Ron Swanson: Bu karakteri Nick Offerman canlandırıyor. Swanson Leslie’nin müdürü. Leslie için söylediklerimin tam tersi onun için geçerli. Ne kadar az insanla iletişim kurarsa o kadar çok mutlu oluyor. Ayrıca devletini de günahı kadar sevmiyor. Devlet için çalışmak onun için vakit kaybı. Bunların yanı sıra 2 tane başarısız evliliği, doğaya ve saksafona olan sevgisi ile tam bir fenomen diyebiliriz. Sebze yemeye karşı kahvaltıda bile et yiyen bir abimiz.
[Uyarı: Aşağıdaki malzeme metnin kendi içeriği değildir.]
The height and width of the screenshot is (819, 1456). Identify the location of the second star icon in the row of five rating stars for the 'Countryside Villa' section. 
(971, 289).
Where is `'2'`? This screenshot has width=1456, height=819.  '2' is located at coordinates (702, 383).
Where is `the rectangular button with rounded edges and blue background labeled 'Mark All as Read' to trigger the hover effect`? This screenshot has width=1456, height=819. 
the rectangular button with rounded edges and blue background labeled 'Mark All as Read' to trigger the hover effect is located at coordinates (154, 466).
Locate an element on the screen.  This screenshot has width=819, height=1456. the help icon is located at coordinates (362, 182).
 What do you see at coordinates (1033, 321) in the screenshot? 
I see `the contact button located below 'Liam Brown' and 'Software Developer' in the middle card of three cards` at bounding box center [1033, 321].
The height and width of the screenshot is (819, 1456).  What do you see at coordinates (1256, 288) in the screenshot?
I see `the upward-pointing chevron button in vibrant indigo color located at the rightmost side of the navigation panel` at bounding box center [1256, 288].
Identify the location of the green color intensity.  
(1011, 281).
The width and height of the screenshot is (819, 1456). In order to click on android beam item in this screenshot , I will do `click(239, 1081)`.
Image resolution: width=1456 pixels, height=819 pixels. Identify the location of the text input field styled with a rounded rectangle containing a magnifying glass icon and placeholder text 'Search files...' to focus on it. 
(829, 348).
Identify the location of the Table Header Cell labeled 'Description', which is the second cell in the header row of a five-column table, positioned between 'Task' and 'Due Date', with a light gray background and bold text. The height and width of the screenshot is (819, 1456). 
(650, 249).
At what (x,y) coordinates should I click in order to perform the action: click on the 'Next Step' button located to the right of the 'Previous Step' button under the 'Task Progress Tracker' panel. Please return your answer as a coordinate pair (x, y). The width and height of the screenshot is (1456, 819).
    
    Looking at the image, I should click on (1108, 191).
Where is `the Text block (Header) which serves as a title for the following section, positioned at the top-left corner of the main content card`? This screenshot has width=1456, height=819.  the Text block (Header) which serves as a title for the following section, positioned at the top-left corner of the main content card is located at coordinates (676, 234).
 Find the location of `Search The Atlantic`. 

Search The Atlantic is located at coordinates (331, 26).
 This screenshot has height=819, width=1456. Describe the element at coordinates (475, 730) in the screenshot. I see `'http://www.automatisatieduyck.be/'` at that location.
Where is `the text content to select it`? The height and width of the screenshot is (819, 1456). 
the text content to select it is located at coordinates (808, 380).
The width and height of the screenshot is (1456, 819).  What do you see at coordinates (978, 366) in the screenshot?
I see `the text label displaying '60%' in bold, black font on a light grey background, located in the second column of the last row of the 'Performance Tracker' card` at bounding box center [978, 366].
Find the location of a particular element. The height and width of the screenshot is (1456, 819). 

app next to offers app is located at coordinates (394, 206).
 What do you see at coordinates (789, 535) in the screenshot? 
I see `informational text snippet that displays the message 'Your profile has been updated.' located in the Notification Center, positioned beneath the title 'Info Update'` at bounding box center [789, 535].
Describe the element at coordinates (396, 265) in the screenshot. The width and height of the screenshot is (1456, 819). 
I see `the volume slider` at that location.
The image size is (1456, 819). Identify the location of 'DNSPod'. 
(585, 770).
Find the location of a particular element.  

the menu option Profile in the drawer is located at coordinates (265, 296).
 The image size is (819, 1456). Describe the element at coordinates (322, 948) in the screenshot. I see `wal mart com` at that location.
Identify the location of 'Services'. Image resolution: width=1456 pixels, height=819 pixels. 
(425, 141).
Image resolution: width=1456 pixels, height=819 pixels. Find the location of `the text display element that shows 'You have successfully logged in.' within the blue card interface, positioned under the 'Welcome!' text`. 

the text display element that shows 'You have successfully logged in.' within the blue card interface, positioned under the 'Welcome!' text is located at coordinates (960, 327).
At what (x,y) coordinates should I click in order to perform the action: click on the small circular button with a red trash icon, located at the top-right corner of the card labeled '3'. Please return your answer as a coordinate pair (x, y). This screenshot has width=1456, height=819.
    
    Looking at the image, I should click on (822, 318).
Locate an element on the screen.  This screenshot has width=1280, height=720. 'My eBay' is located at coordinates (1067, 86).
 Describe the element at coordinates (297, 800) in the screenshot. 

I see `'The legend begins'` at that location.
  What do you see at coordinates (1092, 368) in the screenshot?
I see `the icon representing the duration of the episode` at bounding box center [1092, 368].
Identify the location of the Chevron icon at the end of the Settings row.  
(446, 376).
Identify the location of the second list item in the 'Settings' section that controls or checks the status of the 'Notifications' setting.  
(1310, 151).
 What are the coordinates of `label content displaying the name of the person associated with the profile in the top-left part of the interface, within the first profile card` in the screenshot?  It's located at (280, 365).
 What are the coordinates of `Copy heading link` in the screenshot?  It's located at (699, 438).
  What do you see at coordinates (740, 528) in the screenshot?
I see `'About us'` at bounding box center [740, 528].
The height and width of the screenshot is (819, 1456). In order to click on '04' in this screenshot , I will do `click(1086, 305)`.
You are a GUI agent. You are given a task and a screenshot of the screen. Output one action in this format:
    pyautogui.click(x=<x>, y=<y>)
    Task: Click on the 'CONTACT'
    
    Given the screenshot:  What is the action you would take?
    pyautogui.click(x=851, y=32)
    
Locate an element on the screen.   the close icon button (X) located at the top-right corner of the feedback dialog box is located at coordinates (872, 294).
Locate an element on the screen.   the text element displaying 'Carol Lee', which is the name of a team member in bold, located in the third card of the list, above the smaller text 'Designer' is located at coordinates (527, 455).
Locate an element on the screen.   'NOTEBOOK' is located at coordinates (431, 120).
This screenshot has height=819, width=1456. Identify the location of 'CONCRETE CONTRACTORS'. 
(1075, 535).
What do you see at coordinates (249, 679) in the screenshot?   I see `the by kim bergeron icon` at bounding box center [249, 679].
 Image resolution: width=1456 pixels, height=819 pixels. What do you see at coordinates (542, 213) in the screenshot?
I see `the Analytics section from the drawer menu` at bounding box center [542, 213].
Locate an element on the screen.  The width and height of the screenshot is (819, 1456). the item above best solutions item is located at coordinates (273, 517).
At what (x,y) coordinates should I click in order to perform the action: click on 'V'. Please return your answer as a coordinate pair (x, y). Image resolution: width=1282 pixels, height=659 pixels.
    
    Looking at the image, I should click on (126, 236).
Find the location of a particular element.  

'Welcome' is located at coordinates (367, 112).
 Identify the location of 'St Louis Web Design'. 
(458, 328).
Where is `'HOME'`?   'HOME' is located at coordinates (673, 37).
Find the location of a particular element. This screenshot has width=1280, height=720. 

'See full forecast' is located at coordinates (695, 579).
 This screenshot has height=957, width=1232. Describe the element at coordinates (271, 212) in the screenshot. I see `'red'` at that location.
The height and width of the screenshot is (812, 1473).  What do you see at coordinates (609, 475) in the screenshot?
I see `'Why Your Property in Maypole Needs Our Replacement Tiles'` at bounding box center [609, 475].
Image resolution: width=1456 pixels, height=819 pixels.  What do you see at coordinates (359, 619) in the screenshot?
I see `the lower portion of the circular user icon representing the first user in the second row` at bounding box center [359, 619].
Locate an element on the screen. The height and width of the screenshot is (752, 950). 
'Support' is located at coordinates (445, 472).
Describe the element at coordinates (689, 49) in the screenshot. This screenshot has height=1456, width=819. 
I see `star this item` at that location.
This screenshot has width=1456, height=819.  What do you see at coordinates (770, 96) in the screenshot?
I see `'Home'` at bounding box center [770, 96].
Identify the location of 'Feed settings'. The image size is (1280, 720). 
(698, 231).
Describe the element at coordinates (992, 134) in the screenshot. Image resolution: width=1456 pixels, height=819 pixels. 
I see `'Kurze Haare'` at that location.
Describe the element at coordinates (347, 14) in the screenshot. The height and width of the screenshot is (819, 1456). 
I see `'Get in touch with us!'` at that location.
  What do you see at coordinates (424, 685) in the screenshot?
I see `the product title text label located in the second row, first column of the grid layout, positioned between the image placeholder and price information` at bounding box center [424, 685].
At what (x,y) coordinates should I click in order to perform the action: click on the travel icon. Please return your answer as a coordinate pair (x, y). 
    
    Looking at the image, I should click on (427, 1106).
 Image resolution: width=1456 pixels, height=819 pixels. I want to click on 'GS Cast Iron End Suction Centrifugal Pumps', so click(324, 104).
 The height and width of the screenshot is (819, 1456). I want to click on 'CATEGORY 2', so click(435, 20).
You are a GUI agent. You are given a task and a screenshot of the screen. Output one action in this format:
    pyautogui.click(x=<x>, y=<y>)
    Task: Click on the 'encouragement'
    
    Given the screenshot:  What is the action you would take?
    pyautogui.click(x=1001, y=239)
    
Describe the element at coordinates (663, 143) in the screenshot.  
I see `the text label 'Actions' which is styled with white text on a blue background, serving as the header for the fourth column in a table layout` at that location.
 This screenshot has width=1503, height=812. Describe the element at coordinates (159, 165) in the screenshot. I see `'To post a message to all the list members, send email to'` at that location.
April Ludgate: Bu karakteri Aubrey Plaza canlandırıyor. Park ve Bahçeler bölümünde stajer olarak başlayan kariyeri Leslie sayesinde çok değişik boyutlara geliyor. Karakter olarak Ron Swonson’ın değişik bir versiyonu diyebiliriz. İnsanları sevmeyen cadı olduğunu iddia eden bir arkadaş.
Chris Pratt: Dizideki en şaşkın karakter diyebiliriz. Bunun sebebi de bu karakteri canlandıran Andy Dwyer‘ın orjinalde de çok normal bir arkadaş olmaması. Zaman zaman senaryo dışına çıkarak dizi yapımcılarının uyarı almasına bile sebep olmuş birisi. Dizideki rolü 30 IQ’luk birisini canlandırıyormuş gibi ama aslında tek derdi hayatı istediği gibi yaşamak.
Tom Haverford: Kendi dünyasında bir dünya yıldızı olan bu karakteri Aziz Ansari canlandırıyor. Her ne kadar kamu kurumunda çalışsa da aklı sürekli kendi işini yapmakta. Bi bakmışsınız kendi parfümünü çıkartıyor, bi bakıyorsunuz restoranını açıyor. Ofis arkadaşları ile aynı gelire sahip olsa da hayat standartları oldukça yüksek. Kaşmir ceketler ipek gömlekler giyiyor.
Donna Meagle: Tom Haverford’ın kadın versiyonu diyebiliriz bu karaktere. Zaten ikili çok iyi anlaşıyor. Aralarında laf oyunları, şakalar hitap şekilleri falan var. Bu karakteri de Retta canlandırıyor.
Karakterler tabi ki bu kadar değil Leslie’nin biricik arkadaşı Ann Perkins, en az Leslie kadar işkolik eşi Ben Wyatt, sağlığı için günde 36598 km koşan Chris Traeger ve ofisin en çok uğraşılan kişisi Jerry Gergich. Sezon sezon girip bizleri eğlendiren karakterler de var tabi ama o detaya inmeye gerek yok.
Toparlamak gerekirse, dizi oldukça eğlenceli her karakter zaman geçtikçe kendini kabul ettiriyor. Siz karakteri benimsedikçe daha da keyif alıyorsunuz. Örneğin, Leslie’yi sindirdikten sonra 1 metrekarelik bir park için 3562 sayfa rapor hazırlamasına kahkaha atıyorsunuz. Ya da hayatı lüks ve konfor üzerine kurulu olan Tom’un telefonsuz bir gün yaşayamamasına gülmekten katılabiliyorsunuz.
7 sezon 125 bölüm. Ama bir çırpıda bitiveriyor.